Amazonian Native Drawing
Circa 1970-1980
Gouache on paper
16.8 x 12 in. (42.6 x 30.5 cm.)
Shin Gallery is pleased to present Drawing Life: Indigenous Amazonian and the Universal Eye, a compelling exhibition showcasing a survey of drawings by Indigenous artists from the Amazon Basin. The late Amazonian artist Francisco “Chico” da Silva (1910 - 1985) said that “[t]he drawing is what the hand gives and the color is what the details ask for. A house is engineering, while painting is autonomy.” These Amazonian drawings reify an abstract cosmology into legible images. Animistic relationships and motifs are abundant in these works, and the symbolism they contain is deceptively enigmatic, hidden in the seemingly straight-forward compositions. To flesh out these subtle complications, and support the “autonomy” referenced by Chico da Saliva, Shin Gallery will be presenting these works alongside the works of Altamira, CoBrA, Outsider, and other Modernist artists.
These Amazonian drawings come from anthropologist Dr. Nairo Garcia Pinheiro via a private collection. While Dr. Pinheiro was conducting research on uncontacted tribes at the University of Sao Paulo, he decided to furnish the people he met with art materials to stimulate them creatively and gain a deeper insight into their culture, building off of a practice established years earlier by fellow faculty member Dr. Vera Penteado Coelho. This collection highlights the Xikrin, Yanomami, Mehinaku, and Bororó Amazonian tribes, and the themes depicted span geometric patterns, anthropomorphized creatures, everyday objects, maternity scenes, and beyond. The unique cultural sensibilities that are directly related to the Amazon region provide a continuity for these works, as well as an insight into their unique mythologies and world views.
The Amazonian tribes represented in Divine Eyes are animistic, believing that all things are interconnected and have a soul. The Bororó, located in the Western Amazon, are a totemic group, meaning that they believe in a collective representation of life’s relationships. According to Karl von den Steinen, the Bororó believe that “they are now araras (macaws), exactly as if a caterpillar said it was a butterfly.” The Yanomami, located in the Amazon’s northwest, are the most well-researched of the groups on display in this exhibit. They have a complex culture which is, in many ways, built around cycles.
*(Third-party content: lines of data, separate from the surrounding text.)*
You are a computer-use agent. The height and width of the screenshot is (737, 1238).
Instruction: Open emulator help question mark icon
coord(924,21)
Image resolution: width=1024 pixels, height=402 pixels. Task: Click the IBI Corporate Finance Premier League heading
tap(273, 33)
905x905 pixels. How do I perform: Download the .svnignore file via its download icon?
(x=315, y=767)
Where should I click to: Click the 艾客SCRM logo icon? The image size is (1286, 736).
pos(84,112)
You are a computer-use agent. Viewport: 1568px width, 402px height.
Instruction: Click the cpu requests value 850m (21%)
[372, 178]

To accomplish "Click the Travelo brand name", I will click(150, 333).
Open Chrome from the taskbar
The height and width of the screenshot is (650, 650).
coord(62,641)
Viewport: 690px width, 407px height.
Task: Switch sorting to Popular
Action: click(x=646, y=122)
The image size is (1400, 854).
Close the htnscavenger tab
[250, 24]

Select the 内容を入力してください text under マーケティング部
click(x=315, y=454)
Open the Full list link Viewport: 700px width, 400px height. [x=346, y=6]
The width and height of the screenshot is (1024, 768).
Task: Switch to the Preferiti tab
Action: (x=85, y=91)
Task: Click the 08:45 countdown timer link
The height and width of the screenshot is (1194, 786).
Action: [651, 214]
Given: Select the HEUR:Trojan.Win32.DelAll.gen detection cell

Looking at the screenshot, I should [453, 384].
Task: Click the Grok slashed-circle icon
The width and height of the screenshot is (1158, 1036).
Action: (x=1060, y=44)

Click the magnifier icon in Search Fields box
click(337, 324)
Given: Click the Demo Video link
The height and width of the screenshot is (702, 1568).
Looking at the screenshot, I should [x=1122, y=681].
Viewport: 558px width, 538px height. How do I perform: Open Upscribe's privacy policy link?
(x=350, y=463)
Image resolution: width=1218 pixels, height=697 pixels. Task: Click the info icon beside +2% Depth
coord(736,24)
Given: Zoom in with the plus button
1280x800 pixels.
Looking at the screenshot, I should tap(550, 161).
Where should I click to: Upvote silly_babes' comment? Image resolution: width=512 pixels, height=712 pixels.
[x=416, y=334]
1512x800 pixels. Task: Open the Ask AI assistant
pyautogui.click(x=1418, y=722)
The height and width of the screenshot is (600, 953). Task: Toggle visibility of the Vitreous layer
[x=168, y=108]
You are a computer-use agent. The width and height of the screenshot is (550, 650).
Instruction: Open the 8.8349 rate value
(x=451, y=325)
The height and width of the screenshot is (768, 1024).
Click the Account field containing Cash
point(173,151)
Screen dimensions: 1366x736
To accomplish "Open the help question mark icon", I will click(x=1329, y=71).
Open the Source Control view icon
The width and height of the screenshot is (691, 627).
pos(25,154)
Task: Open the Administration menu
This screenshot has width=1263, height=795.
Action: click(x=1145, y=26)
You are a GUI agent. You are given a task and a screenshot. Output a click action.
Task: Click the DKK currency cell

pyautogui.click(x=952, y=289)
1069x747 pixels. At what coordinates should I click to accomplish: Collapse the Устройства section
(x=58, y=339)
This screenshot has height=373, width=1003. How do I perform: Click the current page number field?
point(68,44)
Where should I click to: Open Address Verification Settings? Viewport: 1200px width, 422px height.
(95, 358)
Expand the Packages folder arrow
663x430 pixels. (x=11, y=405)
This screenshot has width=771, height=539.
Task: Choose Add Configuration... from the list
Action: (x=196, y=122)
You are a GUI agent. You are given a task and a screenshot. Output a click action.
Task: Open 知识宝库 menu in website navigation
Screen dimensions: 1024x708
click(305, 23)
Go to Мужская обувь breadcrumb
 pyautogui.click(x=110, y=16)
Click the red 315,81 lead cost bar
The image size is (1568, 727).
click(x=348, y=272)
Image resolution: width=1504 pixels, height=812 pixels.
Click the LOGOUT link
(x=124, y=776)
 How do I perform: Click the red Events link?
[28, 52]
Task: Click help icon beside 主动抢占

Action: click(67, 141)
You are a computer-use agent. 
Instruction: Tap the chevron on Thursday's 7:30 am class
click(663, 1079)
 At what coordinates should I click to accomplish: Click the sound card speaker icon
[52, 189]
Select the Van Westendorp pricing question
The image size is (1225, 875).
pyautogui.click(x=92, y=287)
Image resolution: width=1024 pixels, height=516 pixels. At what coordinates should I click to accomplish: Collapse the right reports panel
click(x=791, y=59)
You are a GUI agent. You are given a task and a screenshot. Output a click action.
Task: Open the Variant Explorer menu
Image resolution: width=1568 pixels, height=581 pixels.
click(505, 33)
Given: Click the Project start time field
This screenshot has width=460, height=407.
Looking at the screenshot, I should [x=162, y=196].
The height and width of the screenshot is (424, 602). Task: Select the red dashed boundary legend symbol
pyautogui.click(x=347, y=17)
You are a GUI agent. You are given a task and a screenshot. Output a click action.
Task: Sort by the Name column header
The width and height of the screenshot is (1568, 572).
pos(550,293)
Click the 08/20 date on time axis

Endocannibalism, or the consumption of deceased kinsmen’s bones, is practiced, and they have a ritualized practice of using hallucinogens. The Mehinaku, who live in the central-Western part of Brazil, have a radically open social system. Their domiciles do not have internal walls and are positioned around a central open space so that they can always be in view of one another. The Mehinaku have learned to recognize each other’s footprints like faces so they can track each other down, and rarely do anything alone. The Xikrin’s cosmology is deeply connected to the Northeastern part of the Amazon in which they live. They believe that the earth is metaphysically divided into forest, clearings, sky, the aquatic world, and the subterranean world. For them, the forest is home to enemies and is a site of action, the clearing is a site of kinship and alliances, the aquatic world holds the power of self-betterment and individual growth through renewal, the subterranean world is connected to the anti-social, and the sky, particularly the Eastern sky, represents perfection and origination.
This exhibition pulls exceptional examples from Pinnheiro’s extensive collection of over 300 drawings, and pairs them alongside significant Modern works. The work of Carla Prina, a founding member of the Altamira School, CoBrA co-founder Ernest Mancoba, and visionary Modernist Man Ray all bolster the inherent, though subtle, gestalt nature of these Amazonian drawings. Prina was inspired by the Altamira cave paintings, and her paintings privilege color and dynamism in order to capture an abstracted natural equilibrium. Her paintings are a wonderful compliment to the Amazonian drawings, many of which also communicate complex ideas about nature and balance with open-ended visual language. Mancoba began his artistic career as a sculptor, but took up abstraction in protest after finding colonial prejudice against Africans working in Modernist modes. His approach to abstraction, which mirrors that of the Amazonian artists, was additive, not subtractive, guiding viewers toward a rich, but hidden, network of culture and tradition. Man Ray’s surreal drawing, Corps de Femme (1954), interpolates elements of primitive art and, when compared to the Amazonian drawings, demonstrates the difference that content and approach make in minimalist drawings. Man Ray’s work is built from a different cosmology than the Amazonian drawings, and has a totally different sensibility, the comparison of which allows us to see the Amazonian drawings as deeply engaged with their cultures of origin.
This exhibition seeks to promote the work of Indigenous Amazonian artists and overlooked Modernists by privileging their autonomy. Artworks like these are too often primitivized or patronized, the effect of which is that valuable cultural outlooks are erased or trivialized. There are many revered artists who are lauded for, in essence, working backward from the canon toward a style of art naturally practiced by many people outside of the art world’s spotlight. We hope that this exhibition will inspire people to look more deeply into the cultures and ideologies that form the basis for the artistic styles they are already familiar with.